* **PROBLEM TO WORK ON**
Within the records below is a range that opens at the line with "You are a computer-use agent. This" and closes at the line with "Click the Collapse". Return that range word for word, both ends included, and only that range.
>>>>
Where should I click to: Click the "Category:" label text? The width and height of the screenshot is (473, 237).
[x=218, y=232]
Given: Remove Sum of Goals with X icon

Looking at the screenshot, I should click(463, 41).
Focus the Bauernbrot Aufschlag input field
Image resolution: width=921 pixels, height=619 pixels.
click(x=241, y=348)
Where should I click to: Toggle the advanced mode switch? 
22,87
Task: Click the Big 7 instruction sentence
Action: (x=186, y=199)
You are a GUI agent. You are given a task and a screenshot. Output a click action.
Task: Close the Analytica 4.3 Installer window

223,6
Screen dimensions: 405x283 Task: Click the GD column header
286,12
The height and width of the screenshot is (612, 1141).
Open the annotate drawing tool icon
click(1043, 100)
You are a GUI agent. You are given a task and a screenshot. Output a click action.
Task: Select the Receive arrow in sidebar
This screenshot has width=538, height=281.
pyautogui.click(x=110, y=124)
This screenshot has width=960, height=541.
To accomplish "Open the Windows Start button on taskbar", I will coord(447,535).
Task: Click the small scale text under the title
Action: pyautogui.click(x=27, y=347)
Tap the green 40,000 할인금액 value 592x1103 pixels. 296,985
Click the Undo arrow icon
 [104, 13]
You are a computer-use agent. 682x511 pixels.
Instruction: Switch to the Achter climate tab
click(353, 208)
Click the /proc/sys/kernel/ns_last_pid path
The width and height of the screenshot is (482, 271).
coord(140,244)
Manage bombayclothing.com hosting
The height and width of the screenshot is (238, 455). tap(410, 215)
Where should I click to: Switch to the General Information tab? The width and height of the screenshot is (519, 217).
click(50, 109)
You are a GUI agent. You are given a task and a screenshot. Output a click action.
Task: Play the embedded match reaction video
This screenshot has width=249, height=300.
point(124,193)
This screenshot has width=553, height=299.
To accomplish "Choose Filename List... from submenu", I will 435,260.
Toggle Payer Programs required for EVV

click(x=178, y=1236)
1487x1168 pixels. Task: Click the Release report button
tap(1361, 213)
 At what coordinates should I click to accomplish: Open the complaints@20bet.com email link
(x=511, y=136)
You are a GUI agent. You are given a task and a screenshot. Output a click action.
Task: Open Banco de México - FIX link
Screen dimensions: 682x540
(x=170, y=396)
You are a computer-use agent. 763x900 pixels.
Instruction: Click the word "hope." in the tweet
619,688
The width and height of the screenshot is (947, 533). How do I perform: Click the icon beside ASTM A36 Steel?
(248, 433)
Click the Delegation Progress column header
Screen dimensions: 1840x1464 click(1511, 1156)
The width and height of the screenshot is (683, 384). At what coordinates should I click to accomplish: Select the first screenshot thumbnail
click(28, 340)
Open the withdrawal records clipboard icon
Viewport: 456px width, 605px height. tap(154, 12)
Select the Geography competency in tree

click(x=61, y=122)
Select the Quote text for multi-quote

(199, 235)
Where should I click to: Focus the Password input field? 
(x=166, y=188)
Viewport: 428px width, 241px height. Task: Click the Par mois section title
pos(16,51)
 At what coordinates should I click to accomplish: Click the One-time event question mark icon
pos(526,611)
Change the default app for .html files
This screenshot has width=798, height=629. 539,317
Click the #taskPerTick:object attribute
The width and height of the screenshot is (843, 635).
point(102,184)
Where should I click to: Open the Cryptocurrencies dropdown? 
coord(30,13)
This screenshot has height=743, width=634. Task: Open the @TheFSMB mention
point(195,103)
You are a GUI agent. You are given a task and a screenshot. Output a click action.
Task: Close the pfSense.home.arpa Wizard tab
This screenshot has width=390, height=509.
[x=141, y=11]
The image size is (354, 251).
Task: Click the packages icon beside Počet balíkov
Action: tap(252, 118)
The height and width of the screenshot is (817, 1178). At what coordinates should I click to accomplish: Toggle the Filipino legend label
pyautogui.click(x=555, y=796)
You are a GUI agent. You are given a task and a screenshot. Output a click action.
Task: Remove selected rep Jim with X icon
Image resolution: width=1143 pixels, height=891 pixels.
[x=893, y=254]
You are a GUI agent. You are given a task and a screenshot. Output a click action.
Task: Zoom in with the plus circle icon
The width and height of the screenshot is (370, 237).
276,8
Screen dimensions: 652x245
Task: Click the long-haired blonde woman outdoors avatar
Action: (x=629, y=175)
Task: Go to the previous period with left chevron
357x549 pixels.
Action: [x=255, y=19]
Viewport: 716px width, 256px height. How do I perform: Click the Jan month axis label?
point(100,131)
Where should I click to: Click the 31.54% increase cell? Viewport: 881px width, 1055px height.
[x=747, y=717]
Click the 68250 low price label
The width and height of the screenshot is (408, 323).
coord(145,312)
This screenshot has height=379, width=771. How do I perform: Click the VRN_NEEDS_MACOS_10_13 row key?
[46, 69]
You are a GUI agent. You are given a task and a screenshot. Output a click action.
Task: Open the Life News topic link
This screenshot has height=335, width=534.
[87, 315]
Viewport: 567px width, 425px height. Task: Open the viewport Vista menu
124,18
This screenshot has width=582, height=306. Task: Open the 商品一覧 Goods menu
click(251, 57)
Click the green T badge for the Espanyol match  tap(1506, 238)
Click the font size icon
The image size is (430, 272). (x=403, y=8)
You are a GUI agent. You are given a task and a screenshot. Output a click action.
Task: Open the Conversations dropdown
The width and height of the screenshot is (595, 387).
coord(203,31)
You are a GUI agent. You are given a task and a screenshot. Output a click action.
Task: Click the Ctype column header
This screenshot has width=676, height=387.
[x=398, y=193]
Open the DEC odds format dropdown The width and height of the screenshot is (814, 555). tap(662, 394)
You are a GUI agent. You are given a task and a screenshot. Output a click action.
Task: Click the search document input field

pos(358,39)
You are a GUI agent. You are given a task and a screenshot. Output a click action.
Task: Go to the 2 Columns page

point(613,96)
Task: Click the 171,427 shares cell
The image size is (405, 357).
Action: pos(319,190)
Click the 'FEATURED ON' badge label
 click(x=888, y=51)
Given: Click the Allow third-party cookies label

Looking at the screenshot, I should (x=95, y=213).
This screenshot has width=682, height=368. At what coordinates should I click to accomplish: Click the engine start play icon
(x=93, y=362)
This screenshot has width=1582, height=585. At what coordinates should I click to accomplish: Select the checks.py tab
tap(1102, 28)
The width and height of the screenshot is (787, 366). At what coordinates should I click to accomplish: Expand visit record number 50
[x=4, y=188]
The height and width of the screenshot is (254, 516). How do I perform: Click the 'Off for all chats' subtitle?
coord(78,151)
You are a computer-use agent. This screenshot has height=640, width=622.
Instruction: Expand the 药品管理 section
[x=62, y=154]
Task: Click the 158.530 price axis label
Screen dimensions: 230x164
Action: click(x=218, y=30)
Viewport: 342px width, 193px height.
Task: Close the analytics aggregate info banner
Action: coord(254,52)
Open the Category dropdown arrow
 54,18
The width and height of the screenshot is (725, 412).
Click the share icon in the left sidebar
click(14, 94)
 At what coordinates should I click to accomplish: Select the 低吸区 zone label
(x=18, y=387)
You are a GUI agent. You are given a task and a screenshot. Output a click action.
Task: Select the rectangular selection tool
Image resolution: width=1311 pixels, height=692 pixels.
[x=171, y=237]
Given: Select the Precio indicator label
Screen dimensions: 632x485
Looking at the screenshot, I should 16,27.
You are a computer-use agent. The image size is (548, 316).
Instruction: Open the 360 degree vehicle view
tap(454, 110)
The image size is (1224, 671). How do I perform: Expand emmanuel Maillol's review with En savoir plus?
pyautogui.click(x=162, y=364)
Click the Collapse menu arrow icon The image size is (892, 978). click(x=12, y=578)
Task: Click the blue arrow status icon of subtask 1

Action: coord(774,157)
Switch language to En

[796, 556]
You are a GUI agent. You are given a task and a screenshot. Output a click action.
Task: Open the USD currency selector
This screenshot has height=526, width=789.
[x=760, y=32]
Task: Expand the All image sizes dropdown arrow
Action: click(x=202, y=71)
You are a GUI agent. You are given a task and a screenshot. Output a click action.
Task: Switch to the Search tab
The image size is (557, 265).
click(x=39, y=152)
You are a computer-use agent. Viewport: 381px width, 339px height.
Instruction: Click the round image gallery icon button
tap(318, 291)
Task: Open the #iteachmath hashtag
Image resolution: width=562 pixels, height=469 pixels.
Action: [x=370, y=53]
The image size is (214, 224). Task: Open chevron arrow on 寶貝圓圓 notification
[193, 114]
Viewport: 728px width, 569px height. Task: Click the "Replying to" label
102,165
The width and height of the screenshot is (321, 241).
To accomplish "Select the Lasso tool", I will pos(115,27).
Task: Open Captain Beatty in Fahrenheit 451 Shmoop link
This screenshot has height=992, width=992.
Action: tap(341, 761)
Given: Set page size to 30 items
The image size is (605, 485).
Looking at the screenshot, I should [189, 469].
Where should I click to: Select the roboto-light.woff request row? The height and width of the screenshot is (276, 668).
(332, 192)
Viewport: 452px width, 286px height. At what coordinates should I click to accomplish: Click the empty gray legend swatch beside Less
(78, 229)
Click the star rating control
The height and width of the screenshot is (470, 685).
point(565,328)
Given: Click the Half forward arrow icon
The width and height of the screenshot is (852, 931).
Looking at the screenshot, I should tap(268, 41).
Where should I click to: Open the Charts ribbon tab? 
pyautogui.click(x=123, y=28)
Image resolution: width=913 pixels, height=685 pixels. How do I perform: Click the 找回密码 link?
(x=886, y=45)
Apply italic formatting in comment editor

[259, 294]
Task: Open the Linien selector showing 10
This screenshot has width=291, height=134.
<<<<
* **EXPECTED ANSWER**
You are a computer-use agent. This screenshot has height=640, width=622.
Instruction: Expand the 药品管理 section
[x=62, y=154]
Task: Click the 158.530 price axis label
Screen dimensions: 230x164
Action: click(x=218, y=30)
Viewport: 342px width, 193px height.
Task: Close the analytics aggregate info banner
Action: coord(254,52)
Open the Category dropdown arrow
 54,18
The width and height of the screenshot is (725, 412).
Click the share icon in the left sidebar
click(14, 94)
 At what coordinates should I click to accomplish: Select the 低吸区 zone label
(x=18, y=387)
You are a GUI agent. You are given a task and a screenshot. Output a click action.
Task: Select the rectangular selection tool
Image resolution: width=1311 pixels, height=692 pixels.
[x=171, y=237]
Given: Select the Precio indicator label
Screen dimensions: 632x485
Looking at the screenshot, I should 16,27.
You are a computer-use agent. The image size is (548, 316).
Instruction: Open the 360 degree vehicle view
tap(454, 110)
The image size is (1224, 671). How do I perform: Expand emmanuel Maillol's review with En savoir plus?
pyautogui.click(x=162, y=364)
Click the Collapse menu arrow icon The image size is (892, 978). click(x=12, y=578)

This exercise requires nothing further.